*Текст для чтения:*
Сергей живет в Петербурге, а маленький Митя также с нами.
Ну вот, мой друг, я выполнил ваше желание, и все о себе я к вам написал. Теперь осталось пожелать вам здоровья и благоденствия, и уверить вас о непременной чистой к вам дружбе вернейшего вашего слуги Павла Черкесова.
Благодарю душевно, милостивая государыня Дарья Никифоровна, за приписку к нам, и за желание знать о нас. Мы очень, очень уверены в искреннем вашем к нам расположении; да продлит Господь здоровье и благоденствие ваше и всего вашего милого семейства на множество лет. Сего искренно желает вернопокорнейший ваш слуга Павел Черкесов.
Письмо принца Леопольда Саксен-Кобургского (брат первой супруги великого князя Анны Федоровны, командовал кирасирским его величества полком, в 15 году назначен командиром первой уланской дивизии) к цесаревичу Константину Павловичу
17-го (29-го) апреля 1815 г, Вена
(Перевод с французского) Ваше высочество! Тысячу раз благодарю вас за любезное письмецо, которое В.И.В. соблаговолили написать мне; оно доставило мне большое удовольствие, как доказательство вашей обо мне памяти.
Боже мой, с каким удовольствием слежу, я за движением нашей дорогой армии. Вспоминаются мне молодые герои, составляющие многочисленный штаб при главной квартире; вижу отсюда провиантских чиновников в их изящных мундирах, слышу воинственные крики и барабанный бой; в самом деле, сколько удовольствия доставил нам великий человек, покинув свой остров (Наполеон бежал с острова Эльба).
Я вполне понимаю, что положение ваше весьма критическое и тягостное, но вы должны принести некоторую жертву ради общего блага, так как, без сомнения, в других руках правление этим странным (singulier) государством (Польшей) не пошло бы столь успешно.
Ожаровский расскажет вам все новости лучше, нежели я сумею описать их, но это не помешает и мне сообщить вам кое-что нового.
В Италии дела подвигаются удивительно быстро; по всему видно, что ими руководит друг Бианки: он ведь шутить не любит. Мюрат надеялся без труда рассеять австрийцев, которые не успели еще сосредоточить своих сил, в то время когда он довольно быстро двинул свое войско; он рассчитывал также на общее восстание в древнем итальянском королевстве, но добрые итальянцы, хотя весьма недовольные австрийским правительством, не стали служить чужим интересам, предоставив гению Мюрата освободить их без всякой помощи с их стороны.
Судя по последним частным известям, неаполитанцы дерутся плохо, и это подтверждается их отступлением; несколько раз они обращались в бегство самым постыдным образом.

(Данные, извлеченные из коллекции)
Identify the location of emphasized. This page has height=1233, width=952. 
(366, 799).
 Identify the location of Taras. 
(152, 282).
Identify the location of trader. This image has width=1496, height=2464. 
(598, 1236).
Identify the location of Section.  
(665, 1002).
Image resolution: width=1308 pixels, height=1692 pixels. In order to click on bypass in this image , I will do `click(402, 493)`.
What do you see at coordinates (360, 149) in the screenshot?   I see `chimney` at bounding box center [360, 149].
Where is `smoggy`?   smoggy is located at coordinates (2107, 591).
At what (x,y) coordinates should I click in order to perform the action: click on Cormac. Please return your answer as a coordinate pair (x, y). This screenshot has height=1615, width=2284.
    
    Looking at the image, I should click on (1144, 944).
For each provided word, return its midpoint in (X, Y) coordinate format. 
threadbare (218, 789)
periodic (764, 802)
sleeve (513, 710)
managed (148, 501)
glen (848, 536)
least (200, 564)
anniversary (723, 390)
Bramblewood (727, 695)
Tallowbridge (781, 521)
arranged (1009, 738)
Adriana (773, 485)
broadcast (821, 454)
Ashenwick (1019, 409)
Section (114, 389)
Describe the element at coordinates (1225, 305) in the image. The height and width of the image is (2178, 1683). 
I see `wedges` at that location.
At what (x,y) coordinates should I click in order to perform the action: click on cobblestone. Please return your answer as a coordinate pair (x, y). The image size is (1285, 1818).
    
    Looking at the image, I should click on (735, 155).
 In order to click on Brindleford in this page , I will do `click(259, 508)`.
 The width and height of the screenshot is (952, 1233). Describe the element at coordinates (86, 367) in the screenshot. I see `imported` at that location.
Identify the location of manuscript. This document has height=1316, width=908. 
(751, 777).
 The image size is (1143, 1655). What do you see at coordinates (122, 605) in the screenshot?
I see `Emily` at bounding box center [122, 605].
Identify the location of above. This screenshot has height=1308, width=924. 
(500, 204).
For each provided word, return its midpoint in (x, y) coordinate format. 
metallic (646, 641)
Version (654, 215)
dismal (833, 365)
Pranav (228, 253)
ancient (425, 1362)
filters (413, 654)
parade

*Набор заданий:*
a) Верните без изменений фрагмент текста для чтения от слов «В Италии дела» до слов «с их стороны.» включительно.
b) Выпишите все географические названия (города, страны, острова), которые встречаются в тексте для чтения.
Данные являются самостоятельным материалом и с текстом для чтения не связаны.

*Ответы к заданиям:*
a)
В Италии дела подвигаются удивительно быстро; по всему видно, что ими руководит друг Бианки: он ведь шутить не любит. Мюрат надеялся без труда рассеять австрийцев, которые не успели еще сосредоточить своих сил, в то время когда он довольно быстро двинул свое войско; он рассчитывал также на общее восстание в древнем итальянском королевстве, но добрые итальянцы, хотя весьма недовольные австрийским правительством, не стали служить чужим интересам, предоставив гению Мюрата освободить их без всякой помощи с их стороны.

b) Петербург, Вена, Эльба, Польша, Италия